** Records shown follows **

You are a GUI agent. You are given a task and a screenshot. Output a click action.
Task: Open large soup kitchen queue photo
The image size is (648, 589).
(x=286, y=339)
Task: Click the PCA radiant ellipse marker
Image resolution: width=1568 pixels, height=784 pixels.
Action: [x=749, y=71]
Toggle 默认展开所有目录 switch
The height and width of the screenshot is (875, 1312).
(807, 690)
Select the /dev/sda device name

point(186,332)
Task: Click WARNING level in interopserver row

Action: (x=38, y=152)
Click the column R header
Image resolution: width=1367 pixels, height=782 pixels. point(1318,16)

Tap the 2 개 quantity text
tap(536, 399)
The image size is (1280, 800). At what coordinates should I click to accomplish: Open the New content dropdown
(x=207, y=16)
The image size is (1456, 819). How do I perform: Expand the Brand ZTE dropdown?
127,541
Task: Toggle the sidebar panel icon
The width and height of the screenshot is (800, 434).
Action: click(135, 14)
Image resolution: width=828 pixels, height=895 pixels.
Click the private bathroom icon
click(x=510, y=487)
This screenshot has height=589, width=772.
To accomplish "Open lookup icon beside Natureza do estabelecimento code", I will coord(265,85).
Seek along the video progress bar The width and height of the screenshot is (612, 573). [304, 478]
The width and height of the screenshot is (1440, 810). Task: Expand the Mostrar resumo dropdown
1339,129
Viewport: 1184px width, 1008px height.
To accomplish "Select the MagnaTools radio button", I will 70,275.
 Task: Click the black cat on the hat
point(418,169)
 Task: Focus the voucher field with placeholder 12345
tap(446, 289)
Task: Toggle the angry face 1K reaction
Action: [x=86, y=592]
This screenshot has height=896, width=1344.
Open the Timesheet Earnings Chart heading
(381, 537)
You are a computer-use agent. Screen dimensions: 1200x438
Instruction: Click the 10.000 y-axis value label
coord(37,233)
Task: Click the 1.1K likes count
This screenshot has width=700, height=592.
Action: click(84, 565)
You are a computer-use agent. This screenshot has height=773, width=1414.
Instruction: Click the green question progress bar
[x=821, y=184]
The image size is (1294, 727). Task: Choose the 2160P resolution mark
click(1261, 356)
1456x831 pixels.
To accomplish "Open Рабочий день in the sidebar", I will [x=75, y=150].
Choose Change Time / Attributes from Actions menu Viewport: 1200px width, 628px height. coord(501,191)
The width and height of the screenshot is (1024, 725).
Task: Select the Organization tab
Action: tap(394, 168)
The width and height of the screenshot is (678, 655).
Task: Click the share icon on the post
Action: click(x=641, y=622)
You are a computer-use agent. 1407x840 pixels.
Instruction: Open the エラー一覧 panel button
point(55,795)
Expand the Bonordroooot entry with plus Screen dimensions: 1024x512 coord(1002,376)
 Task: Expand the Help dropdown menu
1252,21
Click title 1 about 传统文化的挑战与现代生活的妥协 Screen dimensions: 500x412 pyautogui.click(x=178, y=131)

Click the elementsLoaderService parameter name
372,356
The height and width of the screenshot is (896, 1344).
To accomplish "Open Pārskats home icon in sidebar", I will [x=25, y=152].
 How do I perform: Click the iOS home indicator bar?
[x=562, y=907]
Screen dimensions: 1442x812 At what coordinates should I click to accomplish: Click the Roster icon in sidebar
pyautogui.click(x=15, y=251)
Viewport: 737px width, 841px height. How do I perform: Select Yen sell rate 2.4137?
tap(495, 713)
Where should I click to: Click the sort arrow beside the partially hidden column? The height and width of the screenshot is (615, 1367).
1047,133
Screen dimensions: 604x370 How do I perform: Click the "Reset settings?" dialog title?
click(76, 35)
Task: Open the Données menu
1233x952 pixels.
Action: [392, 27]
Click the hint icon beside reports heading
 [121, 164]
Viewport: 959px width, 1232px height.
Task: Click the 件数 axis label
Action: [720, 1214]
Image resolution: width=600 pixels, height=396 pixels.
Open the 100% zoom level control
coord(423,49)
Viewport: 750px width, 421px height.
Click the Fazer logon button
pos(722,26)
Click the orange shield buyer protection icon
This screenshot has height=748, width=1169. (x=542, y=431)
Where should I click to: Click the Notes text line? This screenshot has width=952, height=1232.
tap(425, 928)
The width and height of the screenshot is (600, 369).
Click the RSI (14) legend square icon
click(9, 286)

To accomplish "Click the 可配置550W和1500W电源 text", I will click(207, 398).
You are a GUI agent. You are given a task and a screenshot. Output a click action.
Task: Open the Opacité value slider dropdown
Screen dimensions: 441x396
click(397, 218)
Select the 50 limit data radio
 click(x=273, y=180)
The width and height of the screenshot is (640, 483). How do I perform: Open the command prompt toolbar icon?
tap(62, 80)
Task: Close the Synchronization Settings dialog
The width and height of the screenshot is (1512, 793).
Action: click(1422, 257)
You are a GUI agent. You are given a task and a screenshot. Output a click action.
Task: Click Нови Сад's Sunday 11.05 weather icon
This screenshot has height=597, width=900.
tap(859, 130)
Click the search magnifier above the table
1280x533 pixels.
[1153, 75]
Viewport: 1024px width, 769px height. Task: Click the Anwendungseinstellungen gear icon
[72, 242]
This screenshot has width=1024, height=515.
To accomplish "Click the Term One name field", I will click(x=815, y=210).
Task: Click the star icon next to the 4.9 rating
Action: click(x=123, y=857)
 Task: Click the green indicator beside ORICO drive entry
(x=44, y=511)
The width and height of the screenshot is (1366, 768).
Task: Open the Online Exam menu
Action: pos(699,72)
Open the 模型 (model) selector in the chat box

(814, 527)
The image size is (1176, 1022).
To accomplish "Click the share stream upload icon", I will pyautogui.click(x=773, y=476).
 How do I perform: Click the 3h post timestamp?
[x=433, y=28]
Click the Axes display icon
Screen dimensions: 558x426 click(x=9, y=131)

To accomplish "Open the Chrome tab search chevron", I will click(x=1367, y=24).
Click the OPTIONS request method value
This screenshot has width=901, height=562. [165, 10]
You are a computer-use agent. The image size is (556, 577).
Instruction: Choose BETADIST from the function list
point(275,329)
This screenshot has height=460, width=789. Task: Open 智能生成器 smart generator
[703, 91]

** End of Records shown **

- Requirement -
Return a copy of each line in the entries that carries the string "computer".

- Expected answer -
You are a computer-use agent. Screen dimensions: 1200x438
You are a computer-use agent. This screenshot has height=773, width=1414.
You are a computer-use agent. 1407x840 pixels.
You are a computer-use agent. The image size is (556, 577).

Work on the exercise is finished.